───── TEXTO APRESENTADO ─────

Todavia, em que pesasse as dificuldades, muitos ficaram, lutaram e construíram um lugar aprazível para se viver às margens do Rio Paraíso – na época bastante piscoso, destacando-se as seguintes variedades de peixes: dourado, piau, surubim, pintado, grandes jaús, piraputanga, pacu. Nas suas matas ciliares habitava um rica fauna, destacando-se os seguintes espécimes: anta, capivara, paca, cutia, catete, queixada, onça. Esses animais foram caçados e serviram de alimentação aos primeiros colonos.
O povoado de Paraíso do Leste foi elevado à categoria de distrito pela Lei nº 681, de 11 de dezembro de 1953, nove anos após a chegada da família de “João de Souza” à região. Cada habitante, cada família tem muitas histórias para contar. Aos poucos elas vão sendo registradas e preservadas para que as futuras gerações que herdarem o “Paraíso do Leste” saibam que foi com sangue, suor e lágrimas que se construiu esse lugar.
Paraíso do Leste está localizado nas seguintes coordenadas: 16°3'58"S e  54°9'53"W. A sede fica no entroncamento das rodovias estaduais MT-260 e MT 383. Fica às margens do Rio Paraíso.
Eis uma das histórias que João de Sousa nos lega de suas lembranças...

───── REGISTROS FORNECIDOS ─────

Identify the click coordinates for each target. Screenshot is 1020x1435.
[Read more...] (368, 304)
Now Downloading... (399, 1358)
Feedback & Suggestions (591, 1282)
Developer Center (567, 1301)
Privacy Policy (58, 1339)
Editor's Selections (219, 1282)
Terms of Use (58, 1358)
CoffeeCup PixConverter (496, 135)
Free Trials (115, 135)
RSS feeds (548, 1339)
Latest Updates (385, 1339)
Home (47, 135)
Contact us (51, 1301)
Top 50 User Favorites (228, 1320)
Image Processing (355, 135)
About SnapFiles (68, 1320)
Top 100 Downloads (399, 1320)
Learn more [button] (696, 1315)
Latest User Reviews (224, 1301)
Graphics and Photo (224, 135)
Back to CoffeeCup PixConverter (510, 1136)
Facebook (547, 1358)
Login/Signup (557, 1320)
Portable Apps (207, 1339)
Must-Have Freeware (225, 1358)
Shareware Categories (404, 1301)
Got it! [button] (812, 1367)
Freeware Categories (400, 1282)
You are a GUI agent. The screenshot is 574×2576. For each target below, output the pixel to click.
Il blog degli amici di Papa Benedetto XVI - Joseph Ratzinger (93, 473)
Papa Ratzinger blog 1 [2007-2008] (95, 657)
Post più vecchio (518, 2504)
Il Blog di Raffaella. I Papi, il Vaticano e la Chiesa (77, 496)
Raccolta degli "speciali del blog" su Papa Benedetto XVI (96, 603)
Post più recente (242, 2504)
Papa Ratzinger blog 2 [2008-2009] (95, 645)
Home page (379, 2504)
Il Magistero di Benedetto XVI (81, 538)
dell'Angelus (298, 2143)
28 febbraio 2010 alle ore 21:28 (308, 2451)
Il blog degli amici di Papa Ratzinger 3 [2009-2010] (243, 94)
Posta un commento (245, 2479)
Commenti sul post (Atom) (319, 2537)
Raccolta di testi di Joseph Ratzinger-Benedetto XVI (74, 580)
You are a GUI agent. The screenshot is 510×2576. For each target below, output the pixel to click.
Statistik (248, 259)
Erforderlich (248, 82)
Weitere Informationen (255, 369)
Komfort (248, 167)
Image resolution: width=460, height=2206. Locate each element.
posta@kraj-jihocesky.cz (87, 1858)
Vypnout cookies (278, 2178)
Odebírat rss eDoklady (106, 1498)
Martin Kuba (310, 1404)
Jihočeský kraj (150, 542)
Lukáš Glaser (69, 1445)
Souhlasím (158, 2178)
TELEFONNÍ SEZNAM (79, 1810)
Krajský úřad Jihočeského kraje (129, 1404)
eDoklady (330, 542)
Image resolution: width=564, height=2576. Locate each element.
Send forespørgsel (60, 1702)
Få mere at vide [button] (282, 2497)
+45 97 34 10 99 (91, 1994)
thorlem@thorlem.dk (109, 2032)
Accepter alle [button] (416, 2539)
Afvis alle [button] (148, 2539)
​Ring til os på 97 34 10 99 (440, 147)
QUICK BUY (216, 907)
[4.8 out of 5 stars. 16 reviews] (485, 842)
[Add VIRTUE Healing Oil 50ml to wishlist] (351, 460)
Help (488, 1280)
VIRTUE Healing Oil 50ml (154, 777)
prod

─────

▶ **TAREFAS PROPOSTAS**:
a – Pode transcrever o trecho do texto sobre Paraíso do Leste que vai de "Paraíso do Leste está" até "de suas lembranças..."?
b – Nos registros, some 132 a cada número das coordenadas de resposta e reescreva somente as linhas da linha com "Erforderlich (248, 82)" até a linha com "Souhlasím (158, 2178)", ambas incluídas. Mantenha também os pedidos que estiverem nesse intervalo.

▶ **RESPOSTAS ESPERADAS**:
a –
Paraíso do Leste está localizado nas seguintes coordenadas: 16°3'58"S e  54°9'53"W. A sede fica no entroncamento das rodovias estaduais MT-260 e MT 383. Fica às margens do Rio Paraíso.
Eis uma das histórias que João de Sousa nos lega de suas lembranças...

b –
Erforderlich (380, 214)
Weitere Informationen (387, 501)
Komfort (380, 299)
Image resolution: width=460, height=2206. Locate each element.
posta@kraj-jihocesky.cz (219, 1990)
Vypnout cookies (410, 2310)
Odebírat rss eDoklady (238, 1630)
Martin Kuba (442, 1536)
Jihočeský kraj (282, 674)
Lukáš Glaser (201, 1577)
Souhlasím (290, 2310)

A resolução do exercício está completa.